## Passage
════

Wednesday, March 21, 2007

IRAQ: CONSEQUENCES OF WITHDRAWL


With the current partisan debate on Iraq raging in Congress, it is time to consider the reality there and consequent United States' options as they truly are, not as many wish. In broad terms, the U.S. has three options:

  1. Staying the course, i.e. more of the same, with only limited changes in U.S. strategy. This option leads to inexorable defeat and to a pointless loss of lives. It is not clear that the President's "surge" is sufficient to avoid this.
  2. Withdrawal, on the assumption that the U.S. has done what it could, but should now cut its losses. The harsh reality, however, is that the U.S. can not really disengage from Iraq and the Middle East, no matter how much it may want to, because the region's deep seated and violent ills will follow it back home. The Jihadis' and other "crazies'" hatred of the U.S. did not begin with the invasion of Iraq and will not end if it leaves.
  3. Staying for the long haul, but with realistic objectives, recognizing that failure to achieve even a minimalist, bare bones, definition of "success" (a unified, stable and peaceful Iraq, no more), may lead to severe ramifications for the region and U.S. This approach would require a comprehensive strategy and for the Bush administration to tell it as it is: that the U.S. will have to remain in Iraq for the long haul, because the alternatives are even worse.

If the U.S. withdraws without achieving even this minimalist definition of "success", Iraq will deteriorate into ever worsening violence and may splinter into its component parts. Turkey may then invade Kurdistan, whose possible independence it views as a threat to its own territorial integrity. Iran will become not only a primary player in Iraq, but the primary one, possibly even annexing Shiite areas outright. The Saudis, already threatened by rising Shiite influence in the region, petrified by a possible Iranian presence right on their border, may similarly choose to preempt this by grabbing parts of Iraq. Jordan, with an Iranian controlled Iraq on its border, might collapse. For Israel, the consequences will be severe.

If the U.S. can be driven out, the Islamist fundamentalists, Jihadis, insurgents and other dark forces in the region, will have won. There will simply be no one to prevent them from using terror, WMD, subversion and religious fanaticism to pursue their aims. No one. The radicals of the Moslem world will be triumphant -- Iran, al Qaeda, Hamas, Hizballah and more.

Iran will end up the big victor, the regional hegemon, whose ambitions and nuclear program, will become unstoppable. As things look, there is a very real possibility that Iran will announce, within a few years, that it has achieved an operational nuclear capability, threaten to destroy Israel and to rain fire and destruction on other U.S. interests and allies in the region.

════

## Extracted records
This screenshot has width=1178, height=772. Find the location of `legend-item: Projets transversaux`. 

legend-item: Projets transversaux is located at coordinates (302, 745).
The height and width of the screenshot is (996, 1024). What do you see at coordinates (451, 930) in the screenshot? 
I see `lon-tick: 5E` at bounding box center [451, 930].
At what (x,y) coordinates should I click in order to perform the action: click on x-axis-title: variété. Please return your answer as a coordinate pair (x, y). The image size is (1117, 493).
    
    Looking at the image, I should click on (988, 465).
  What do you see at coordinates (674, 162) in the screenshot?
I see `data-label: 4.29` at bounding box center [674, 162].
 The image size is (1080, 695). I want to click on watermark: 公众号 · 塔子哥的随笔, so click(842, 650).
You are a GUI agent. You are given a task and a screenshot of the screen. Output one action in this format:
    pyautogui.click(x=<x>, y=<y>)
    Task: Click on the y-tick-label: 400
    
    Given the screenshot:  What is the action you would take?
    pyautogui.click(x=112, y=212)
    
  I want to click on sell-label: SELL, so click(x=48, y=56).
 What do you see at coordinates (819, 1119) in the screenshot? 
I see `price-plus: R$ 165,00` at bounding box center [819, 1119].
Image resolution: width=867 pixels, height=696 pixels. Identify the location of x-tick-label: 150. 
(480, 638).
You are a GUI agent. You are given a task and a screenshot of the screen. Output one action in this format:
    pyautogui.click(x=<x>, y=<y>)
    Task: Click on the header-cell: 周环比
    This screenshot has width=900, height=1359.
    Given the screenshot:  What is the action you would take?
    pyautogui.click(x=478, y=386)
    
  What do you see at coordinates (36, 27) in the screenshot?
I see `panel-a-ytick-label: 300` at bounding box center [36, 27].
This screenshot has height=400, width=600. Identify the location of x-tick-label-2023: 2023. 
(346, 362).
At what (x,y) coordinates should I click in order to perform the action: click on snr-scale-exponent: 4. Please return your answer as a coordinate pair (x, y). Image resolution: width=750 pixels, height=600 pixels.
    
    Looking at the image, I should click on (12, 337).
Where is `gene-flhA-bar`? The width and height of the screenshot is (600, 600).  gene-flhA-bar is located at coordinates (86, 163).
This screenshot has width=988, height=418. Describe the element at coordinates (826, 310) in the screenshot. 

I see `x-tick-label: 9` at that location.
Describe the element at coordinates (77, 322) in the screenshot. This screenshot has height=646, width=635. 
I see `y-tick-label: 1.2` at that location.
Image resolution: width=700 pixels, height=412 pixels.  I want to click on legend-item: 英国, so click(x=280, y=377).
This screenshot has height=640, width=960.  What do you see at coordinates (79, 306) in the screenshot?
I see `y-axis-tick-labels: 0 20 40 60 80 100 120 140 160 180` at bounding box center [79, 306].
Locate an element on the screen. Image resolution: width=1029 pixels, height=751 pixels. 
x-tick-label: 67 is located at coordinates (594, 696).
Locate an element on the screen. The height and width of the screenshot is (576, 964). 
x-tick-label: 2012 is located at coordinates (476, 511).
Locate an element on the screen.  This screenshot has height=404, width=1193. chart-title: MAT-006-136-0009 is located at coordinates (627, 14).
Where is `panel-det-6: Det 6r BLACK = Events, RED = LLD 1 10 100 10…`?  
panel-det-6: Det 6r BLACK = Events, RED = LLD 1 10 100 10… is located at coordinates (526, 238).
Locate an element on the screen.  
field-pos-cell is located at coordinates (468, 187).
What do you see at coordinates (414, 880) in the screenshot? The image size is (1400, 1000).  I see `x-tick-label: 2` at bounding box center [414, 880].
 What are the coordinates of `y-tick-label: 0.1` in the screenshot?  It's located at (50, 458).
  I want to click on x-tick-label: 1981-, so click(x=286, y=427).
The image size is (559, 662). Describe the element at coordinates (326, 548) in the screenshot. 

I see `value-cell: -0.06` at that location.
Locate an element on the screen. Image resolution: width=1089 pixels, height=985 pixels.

════

## Explore the material
1. Please change "GUI agent" to "screen assistant" in everything from the first line of the records down to the line containing "(480, 638).", leaving all else as it is.
2. Write the next part of the article on the consequences of a U.S. withdrawal from Iraq, picking up after its final sentence.
The text and the records have no connection to each other.

## Answers provided
1.
This screenshot has width=1178, height=772. Find the location of `legend-item: Projets transversaux`. 

legend-item: Projets transversaux is located at coordinates (302, 745).
The height and width of the screenshot is (996, 1024). What do you see at coordinates (451, 930) in the screenshot? 
I see `lon-tick: 5E` at bounding box center [451, 930].
At what (x,y) coordinates should I click in order to perform the action: click on x-axis-title: variété. Please return your answer as a coordinate pair (x, y). The image size is (1117, 493).
    
    Looking at the image, I should click on (988, 465).
  What do you see at coordinates (674, 162) in the screenshot?
I see `data-label: 4.29` at bounding box center [674, 162].
 The image size is (1080, 695). I want to click on watermark: 公众号 · 塔子哥的随笔, so click(842, 650).
You are a screen assistant. You are given a task and a screenshot of the screen. Output one action in this format:
    pyautogui.click(x=<x>, y=<y>)
    Task: Click on the y-tick-label: 400
    
    Given the screenshot:  What is the action you would take?
    pyautogui.click(x=112, y=212)
    
  I want to click on sell-label: SELL, so click(x=48, y=56).
 What do you see at coordinates (819, 1119) in the screenshot? 
I see `price-plus: R$ 165,00` at bounding box center [819, 1119].
Image resolution: width=867 pixels, height=696 pixels. Identify the location of x-tick-label: 150. 
(480, 638).

2.
A nuclear Iran is a dire threat for nearly all countries in the region. Egypt, Saudi Arabia, Turkey and others already feel threatened and have announced their intentions to begin "civil" nuclear programs, which, as we all know, tend to "morph" into military ones. It is unclear that the U.S. can effectively cope with a nuclear Iran, but far worse, a multi-nuclear Middle East now looms. The U.S.-Soviet nuclear rivalry may pale in combustibility.

Is the U.S. -- are you -- willing to have the entire Middle East, the world's primary source of energy, under the threat of Iranian nukes? Not a "biggie," just the future of the western economy and way of life. Think about it the next time you take a drive, or turn up the heat.

In the even more radicalized Middle East that will follow a U.S. failure in Iraq, we can abandon any hopes for reform in the region and for any change in the root causes of its ills. The existing regimes will heighten oppression to retain power, the radical camp will be emboldened, the prospects for the "peace process" even dimmer than now. If the Middle East looks bad today, it will look wonderful in comparison and it will again engulf the U.S., no matter how much it wishes to disengage.

The administration has it right when it contends that failure in Iraq entails unacceptable risks. The question, however, is not whether 21,500 more troops are needed, or some other figure, but what the overall goals are and what strategy is needed to achieve them. A minimalist success -- a unified, stable and peaceful Iraq -- would require:

A U.S. commitment to stay for the long haul and to deploy sufficient military force to make the difference on the ground. The administration will have to recognize that transfer of authority to the Iraqi government and forces is largely an illusion, for a long time. People divided by ethnic hatreds and biding their time in anticipation of a U.S. withdrawal, do not constitute an effective military force, or responsible government. A U.S. commitment for the long haul could provide the reassurance and stability necessary for political and economic reconstruction.
Massive economic aid, not the token $1 billion announced. The U.S. spends over $500 billion a year on defense: a 1% cut could yield $5 billion in economic aid annually, 2% $10 billion. The bureaucracy has yet to be established that can not tolerate a 1-2% cut, no matter how stretched.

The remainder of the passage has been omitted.